Afghanistan’s Tolo News published a photo of what it said was Qaani and Masud in Tajikistan in 1999.
Alfoneh, an IRGC expert, said Qaani was involved in providing logistical, financial, and military support to the Northern Alliance. Tehran was one of the main backers of the alliance alongside India, Russia, and the United States.
He added that Qaani frequently visited Tajikistan — Afghanistan’s northern neighbor — where the Northern Alliance sent its fighters for treatment and received weapon shipments from allies abroad.
“Qaani appears to have traveled into Afghanistan to establish a presence,” said Alfoneh. “That is particularly true after the Taliban seizure of Kabul.”
It was around this time that Soleimani made Qaani his deputy.
Shi’ite-majority Iran backed the alliance because it was concerned about the growing strength of the Taliban, a fundamentalist Sunni group that was backed by Tehran’s regional rivals — Saudi Arabia, the United Arab Emirates, and Pakistan.
Iran and the Taliban were on the verge of war in 1998 after eight Iranian diplomats and an employee of Iran’s state-run IRNA news agency were killed at the Iranian Consulate when Mazar-e Sharif was overrun by Taliban fighters.
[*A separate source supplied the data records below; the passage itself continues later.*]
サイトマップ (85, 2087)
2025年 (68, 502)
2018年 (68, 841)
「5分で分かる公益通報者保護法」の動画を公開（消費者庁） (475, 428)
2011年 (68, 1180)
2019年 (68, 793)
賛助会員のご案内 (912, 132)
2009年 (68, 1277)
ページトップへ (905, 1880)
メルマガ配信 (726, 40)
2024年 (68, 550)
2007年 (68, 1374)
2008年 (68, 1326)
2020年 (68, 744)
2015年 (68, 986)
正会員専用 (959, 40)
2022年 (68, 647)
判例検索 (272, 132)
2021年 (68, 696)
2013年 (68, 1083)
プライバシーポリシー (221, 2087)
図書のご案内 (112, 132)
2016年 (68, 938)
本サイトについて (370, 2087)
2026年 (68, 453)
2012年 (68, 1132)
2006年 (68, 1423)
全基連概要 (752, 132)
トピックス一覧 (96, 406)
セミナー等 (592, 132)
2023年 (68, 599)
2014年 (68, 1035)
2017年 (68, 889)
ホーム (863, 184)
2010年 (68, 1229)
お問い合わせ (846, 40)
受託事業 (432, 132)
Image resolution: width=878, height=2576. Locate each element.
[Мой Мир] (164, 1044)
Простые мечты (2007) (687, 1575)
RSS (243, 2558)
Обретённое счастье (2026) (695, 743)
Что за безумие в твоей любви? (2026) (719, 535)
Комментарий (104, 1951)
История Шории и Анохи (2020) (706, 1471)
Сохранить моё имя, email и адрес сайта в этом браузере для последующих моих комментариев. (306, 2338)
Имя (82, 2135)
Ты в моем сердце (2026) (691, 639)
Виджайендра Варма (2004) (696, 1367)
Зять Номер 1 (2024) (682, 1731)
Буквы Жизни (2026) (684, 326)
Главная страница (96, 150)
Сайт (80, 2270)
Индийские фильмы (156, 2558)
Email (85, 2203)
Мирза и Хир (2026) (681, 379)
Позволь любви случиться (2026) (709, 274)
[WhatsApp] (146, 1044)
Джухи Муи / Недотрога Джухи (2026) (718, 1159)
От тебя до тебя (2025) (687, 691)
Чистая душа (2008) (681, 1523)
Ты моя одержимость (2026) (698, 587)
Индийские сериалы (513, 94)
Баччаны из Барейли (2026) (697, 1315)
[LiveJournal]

The Taliban denied any involvement in their deaths. Outraged by the deaths, Tehran deployed tens of thousands of troops along the border with Afghanistan — but stopped short of invading the country.
The Northern Alliance toppled the Taliban regime after the U.S. invasion in 2001.
Afghan Proxy
When the Syrian civil war erupted in 2011, the IRGC sent military advisers and deployed thousands of trained Shi’ite fighters to prop up the regime of President Bashar al-Assad. Among them was the Fatemiyoun Brigade, comprising mainly Afghans from the Shi’ite Hazara minority.
The Fatemiyoun Brigade included veterans of the Abuzar Brigade, an Afghan militia made up of Shi’a that fought on Iran’s side in the war against Iraq.
“Qaani may have been personally involved in its reorganization,” said Alfoneh, although he added that it was midlevel Quds Force commanders who deployed the Fatemiyoun in Syria and not Qaani himself.
Qaani is also reported to have visited Afghanistan on several occasions at the height of the Syrian conflict.